I am trying to write a piece of code to extract every single byte of data out of a 4 byte integer
after little bit of searching i actually found the code with which this can be achieved , but i am just curious to know why it behaves the way output is created , below is the code

#include <stdio.h>

int getByte(int x, int n);

void main()
{
    int x = 0xAABBCCDD;
    int n;

    for (n=0; n<=3; n++) {
        printf("byte %d of 0x%X is 0x%X\n",n,x,getByte(x,n));
    }

}

// extract byte n from word x
// bytes numbered from 0 (LSByte) to 3 (MSByte)
int getByte(int x, int n)
{
    return (x >> (n << 3)) & 0xFF;
}

Output:

byte 0 of 0xAABBCCDD is 0xDD
byte 1 of 0xAABBCCDD is 0xCC
byte 2 of 0xAABBCCDD is 0xBB
byte 3 of 0xAABBCCDD is 0xAA

the result is self explanatory but why the compiler didn't converted 0xFF into 0x000000FF , since it has to perform AND operation with a 4 byte number and instead generated the output consisting of only 1 byte of data and not 4 byte of data.

c
bit-manipulation
bitwise-operators
asked on Stack Overflow Dec 8, 2017 by beastboy • edited Dec 8, 2017 by Ken Y-N

3 Answers

4

The compiler did convert 0xFF to 0x000000FF. Since the value is an integer constant, 0xFF gets converted internally to a 32-bit value (assuming that your platform has a 32-bit int).

Note that the values you get back, i.e. 0xDD, 0xCC, 0xBB, and 0xAA, are also ints, so they have leading zeros as well, so you actually get 0x000000DD, 0x000000CC, and so on.

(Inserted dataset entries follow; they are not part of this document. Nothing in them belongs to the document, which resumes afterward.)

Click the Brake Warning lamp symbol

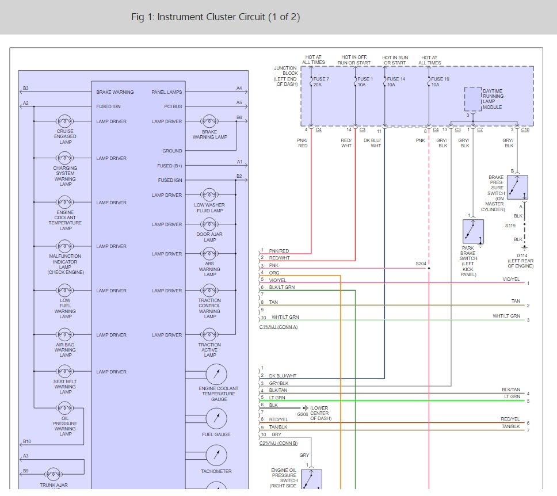210,121
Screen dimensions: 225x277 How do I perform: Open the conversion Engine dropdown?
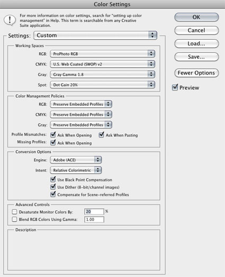tap(76, 160)
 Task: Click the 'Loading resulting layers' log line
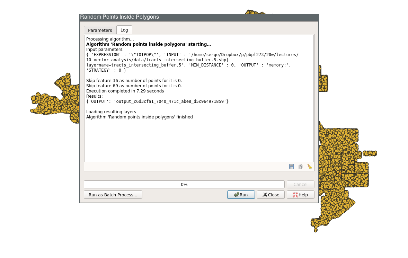pyautogui.click(x=111, y=112)
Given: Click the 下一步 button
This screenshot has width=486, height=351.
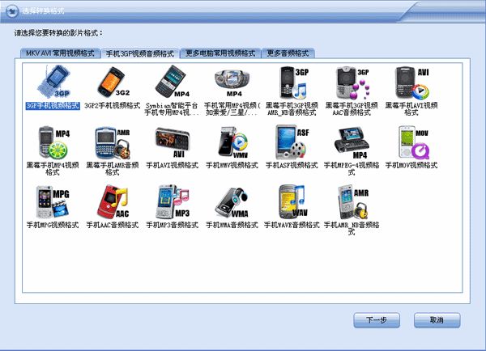Looking at the screenshot, I should coord(377,319).
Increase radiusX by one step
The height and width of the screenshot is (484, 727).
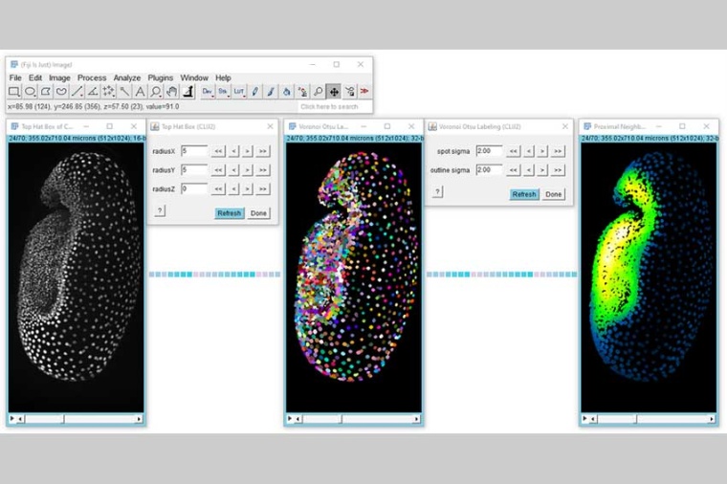248,151
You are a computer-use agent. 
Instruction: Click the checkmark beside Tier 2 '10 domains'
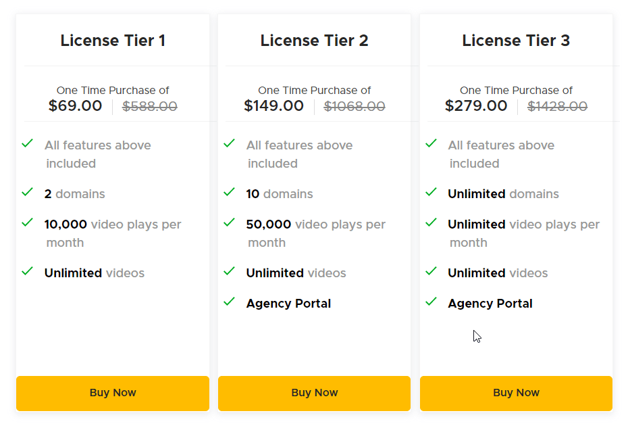[229, 193]
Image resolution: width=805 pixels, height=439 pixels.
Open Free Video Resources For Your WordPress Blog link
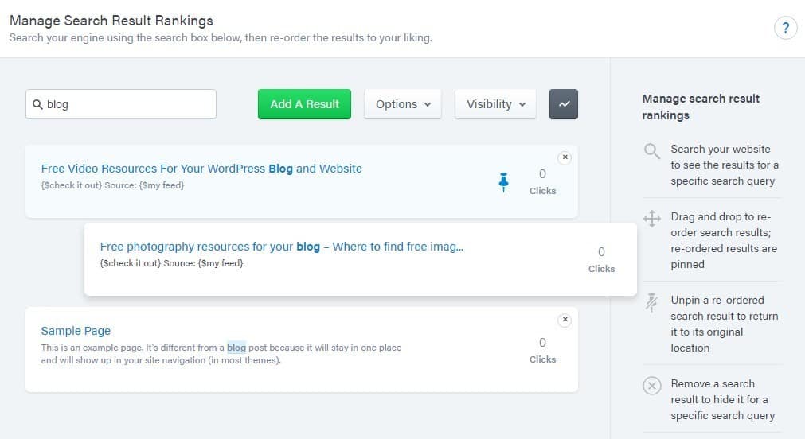[x=201, y=169]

Leading zeros do not get printed automatically, though, so if you wish to see them, you'd need to change the format string to request leading zeros to be included:

for (n=0; n<=3; n++) {
    printf("byte %d of 0x%08X is 0x%08X\n", n, x, getByte(x,n));
}

Demo.

answered on Stack Overflow Dec 8, 2017 by Sergey Kalinichenko • edited Dec 12, 2017 by Sergey Kalinichenko
3

The output is a 4-byte number, but printf("%X") doesn't print any leading zero digits.

If you do printf("foo 0x%X bar\n", 0x0000AA) you'll get foo 0xAA bar as output.

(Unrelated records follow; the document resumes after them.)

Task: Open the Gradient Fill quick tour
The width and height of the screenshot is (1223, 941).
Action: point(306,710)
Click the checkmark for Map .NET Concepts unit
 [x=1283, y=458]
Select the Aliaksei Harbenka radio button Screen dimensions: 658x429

answered on Stack Overflow Dec 8, 2017 by Dai
1

0xFF and 0x000000FF are both exactly the same thing, by default the formatting will drop the leading 0's if you want to print them in your output, you just need to specify it:

printf("byte %d of 0x%X is 0x08%X\n",n,x,getByte(x,n));

But since you are printing Bytes I'm not quite sure why you would expect the leading 0's.